The traditional design-to-engineering handoff is plagued by tedious pixel-pushing. As AI coding tools empower designers to make visual code changes themselves, they will reject this inefficient back-and-forth, fundamentally changing team workflows.
Build products on simple, foundational concepts rather than complex, rigid features. These core building blocks can then be combined and layered, leading to emergent complexity that allows the product to scale and serve diverse needs without being overwhelming by default.
Instead of creating static mockups in Figma, Cursor's design team prototypes directly in their AI code editor. This allows them to interact with the "life states of the app" and get a more realistic feel for the product, bridging the gap between design and engineering.
In the fast-evolving AI space, detailed long-term roadmaps are a "waste of time." Cursor opts for a flexible approach guided by a high-level "fuzzy direction" rather than a rigid plan. This allows them to adapt to new models and user behaviors quickly.

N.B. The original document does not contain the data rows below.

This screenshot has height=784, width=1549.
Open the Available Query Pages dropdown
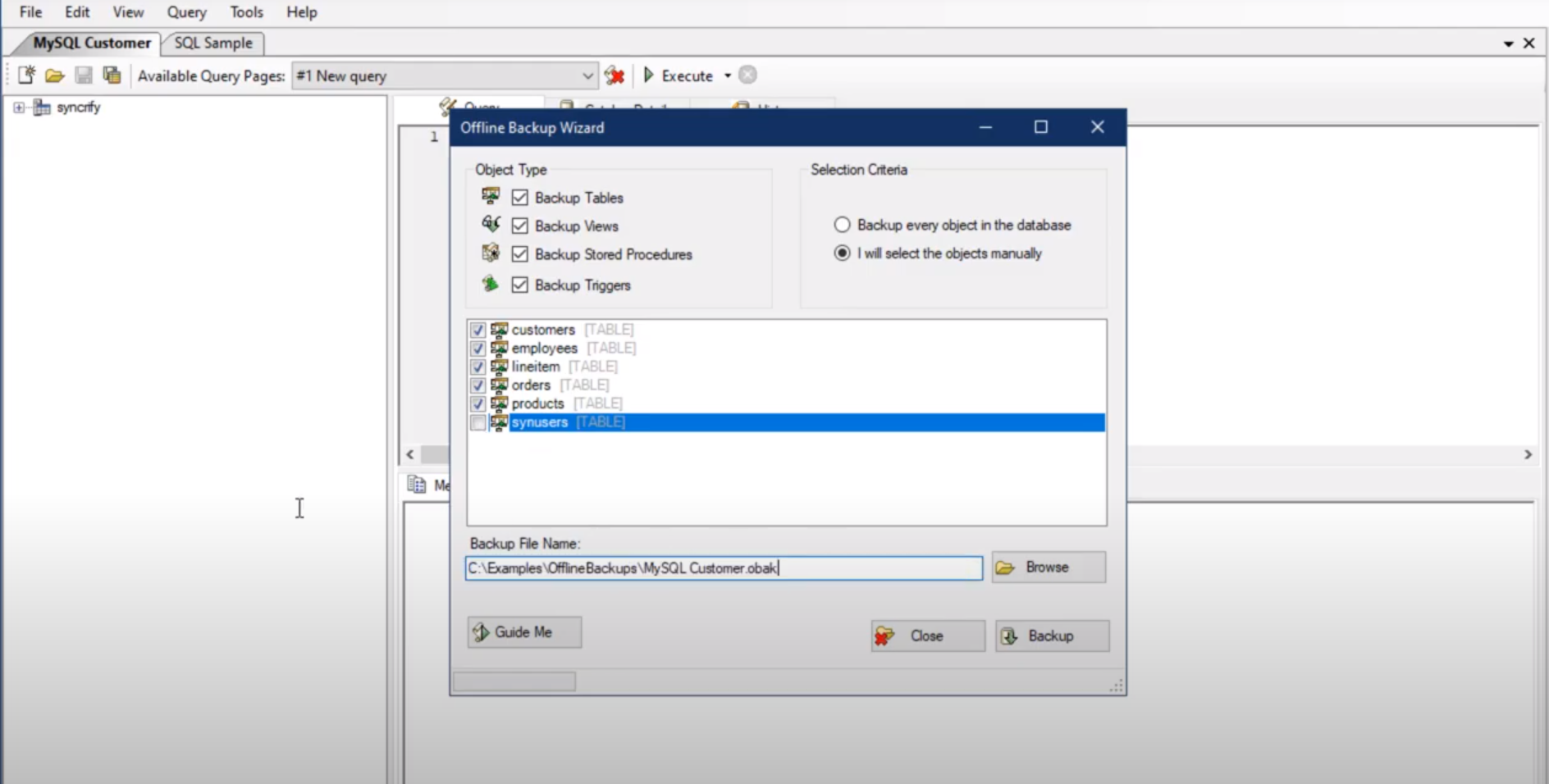click(x=587, y=75)
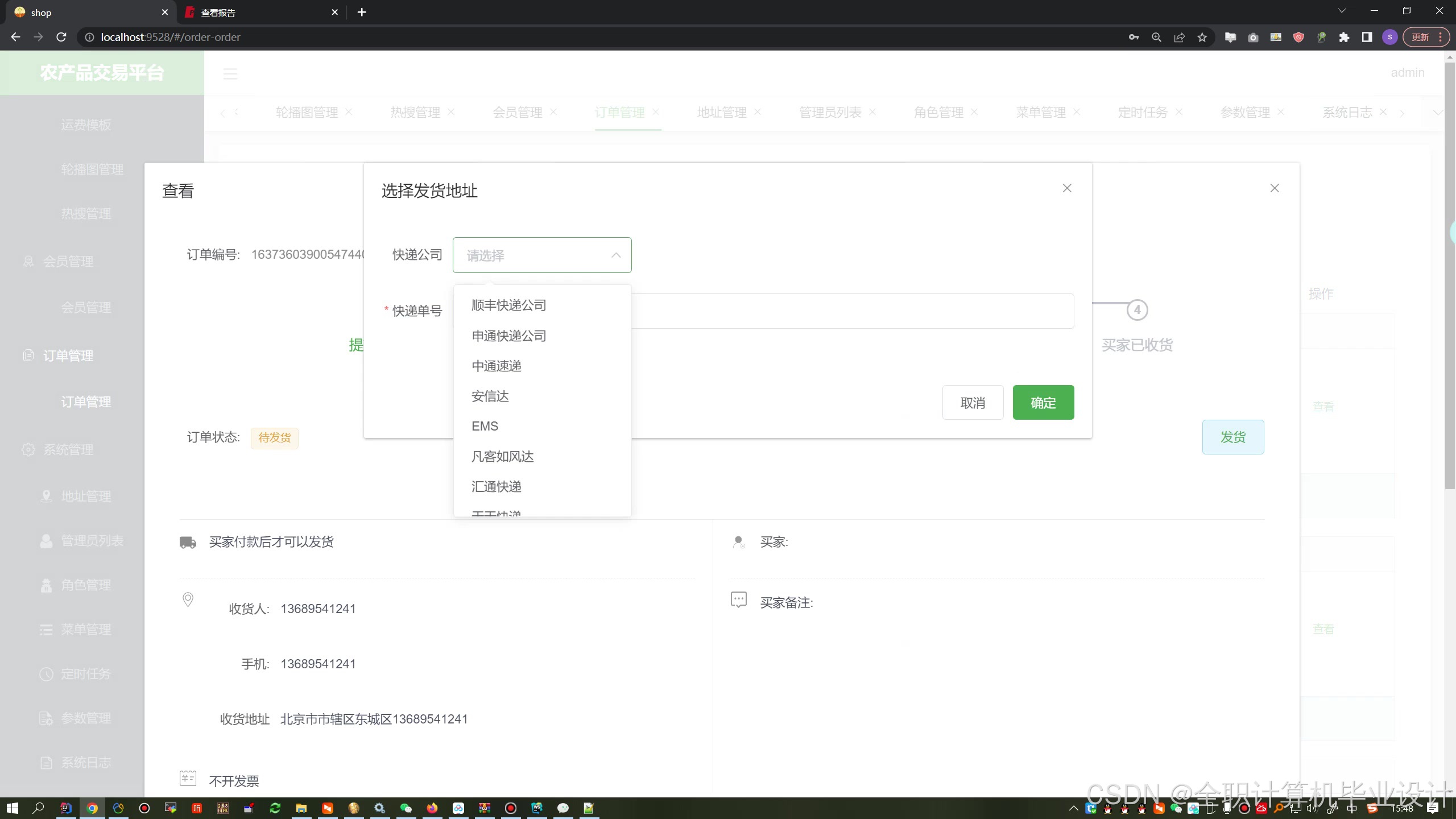Open WeChat from the taskbar
1456x819 pixels.
coord(406,808)
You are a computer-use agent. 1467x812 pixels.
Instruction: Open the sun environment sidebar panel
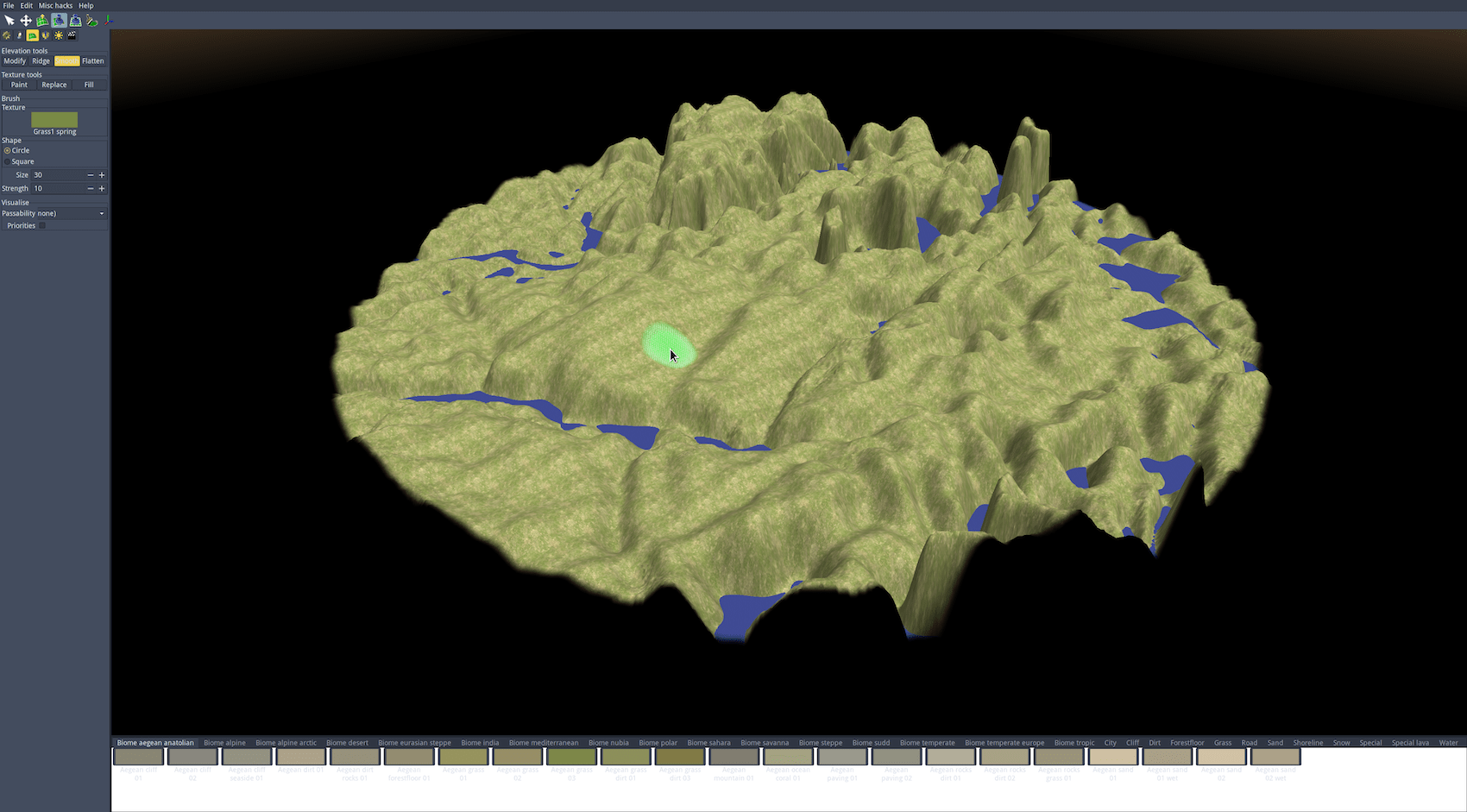tap(57, 35)
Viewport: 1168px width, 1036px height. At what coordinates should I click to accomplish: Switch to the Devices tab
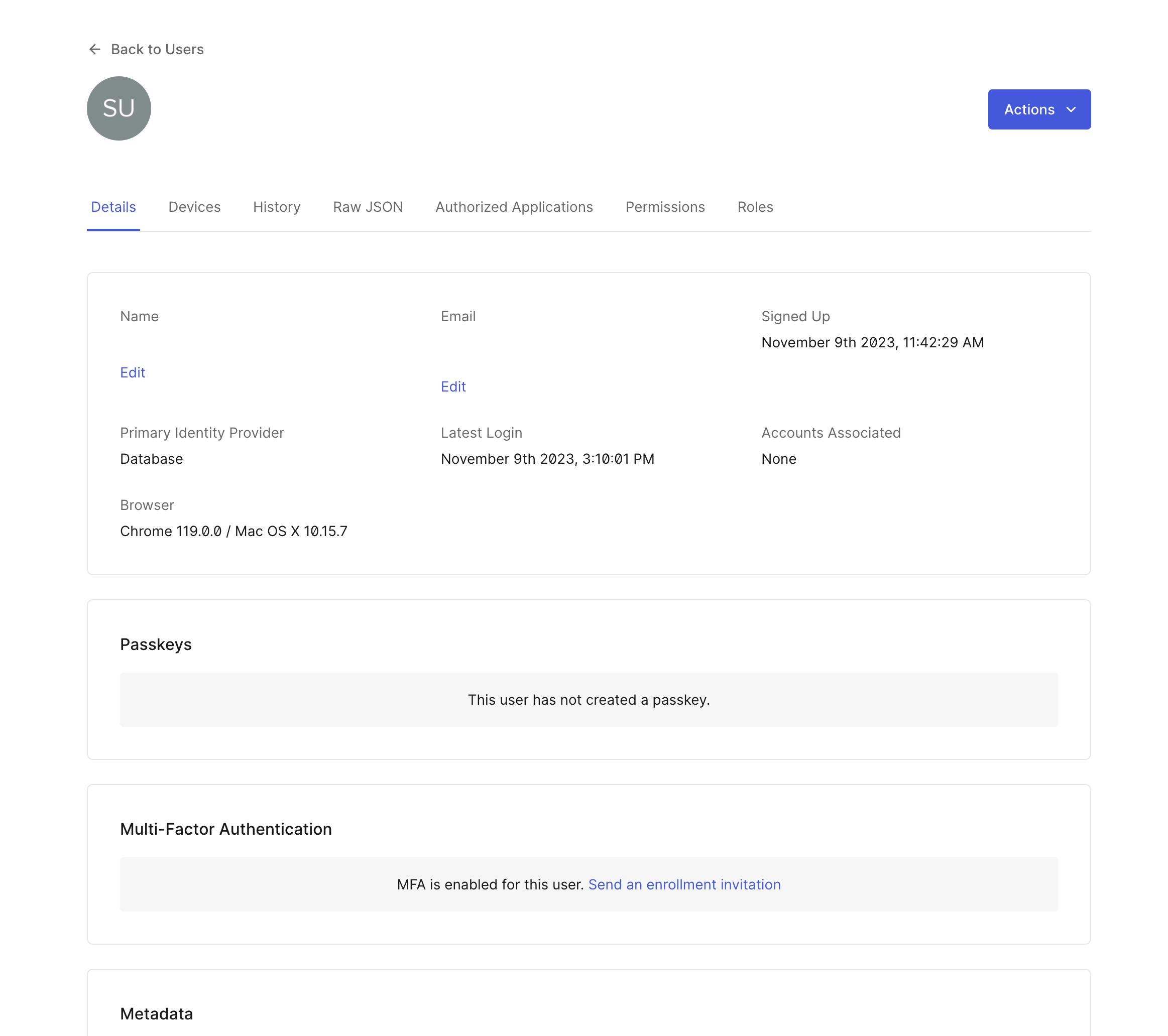coord(194,207)
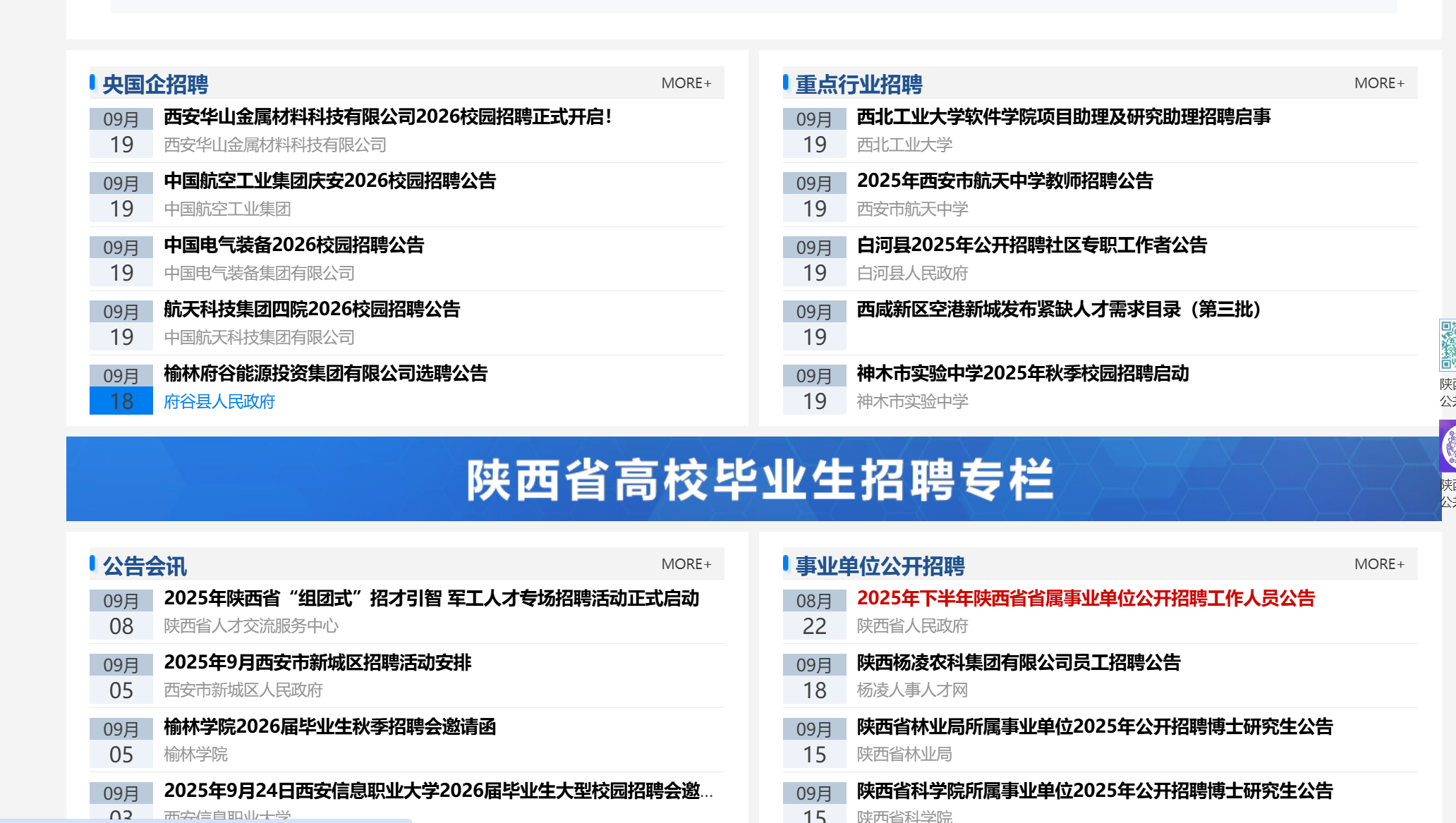Image resolution: width=1456 pixels, height=823 pixels.
Task: Open MORE+ in the 重点行业招聘 section
Action: pyautogui.click(x=1379, y=83)
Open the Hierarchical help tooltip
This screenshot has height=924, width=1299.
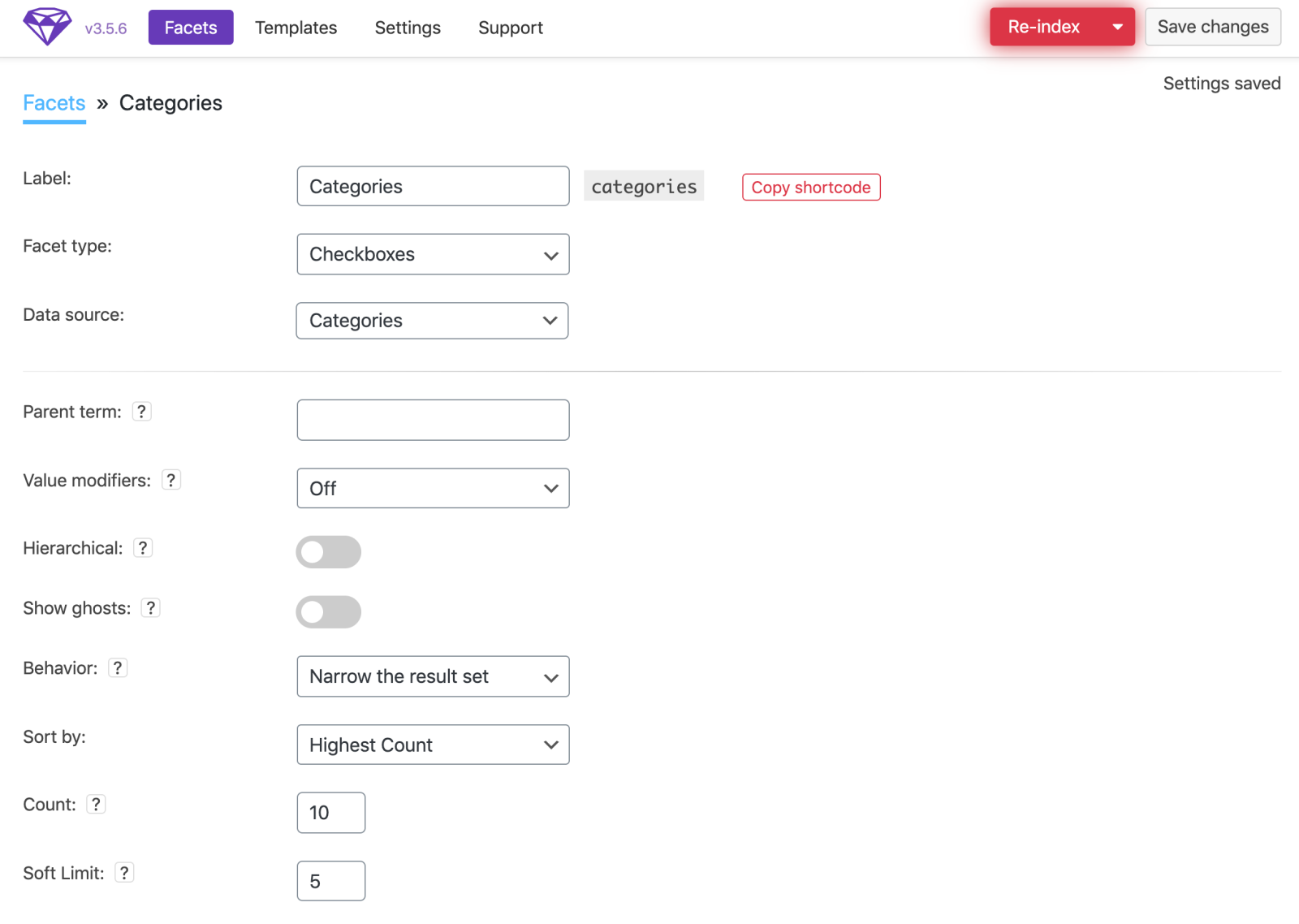143,548
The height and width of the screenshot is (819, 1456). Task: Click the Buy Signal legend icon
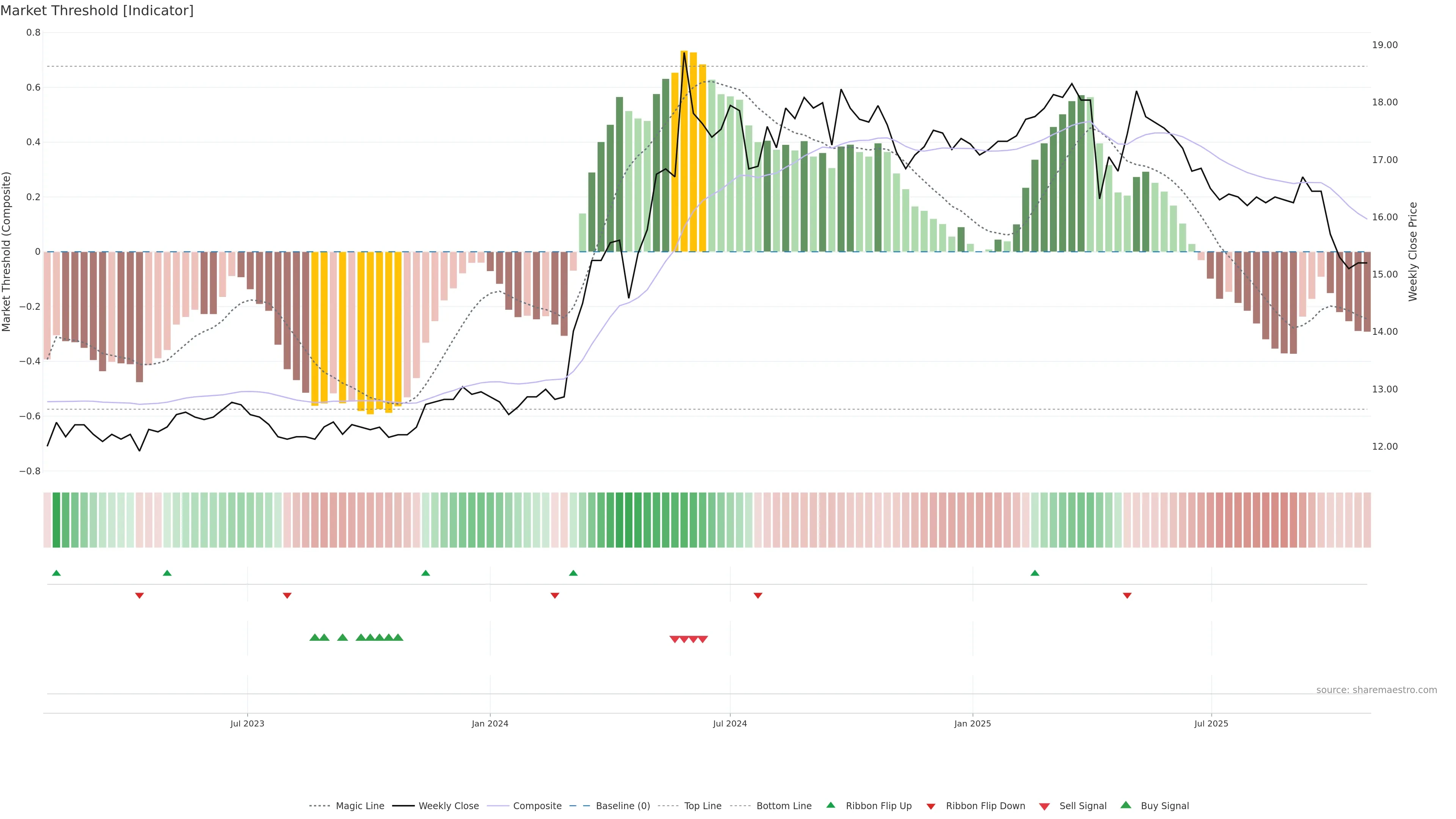(1126, 805)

The idea for "Plan Mode" came from observing power users who manually prompted the AI to outline a plan before writing code. By formalizing this user-invented "hack" into a dedicated feature, Cursor made a complex but effective workflow accessible to everyone.
At the AI-native company Cursor, roles are "really muddy." Team members contribute based on individual strengths—like visual design or systems architecture—and use AI agents to bridge skill gaps and tie work together. This creates a more fluid and efficient team structure.
Instead of prompting for code line-by-line, "Plan Mode" has the AI agent generate a detailed plan in a markdown file first. The user reviews and modifies this plan like a spec document, elevating their role from coder to architect before the AI executes the build.
To create a distinctive retro UI, Cursor's designer researched historical UI patterns and assets—a process he calls "UI archeology." This provided specific constraints to the AI, preventing it from generating generic designs and allowing him to "paint" a unique style over standard components.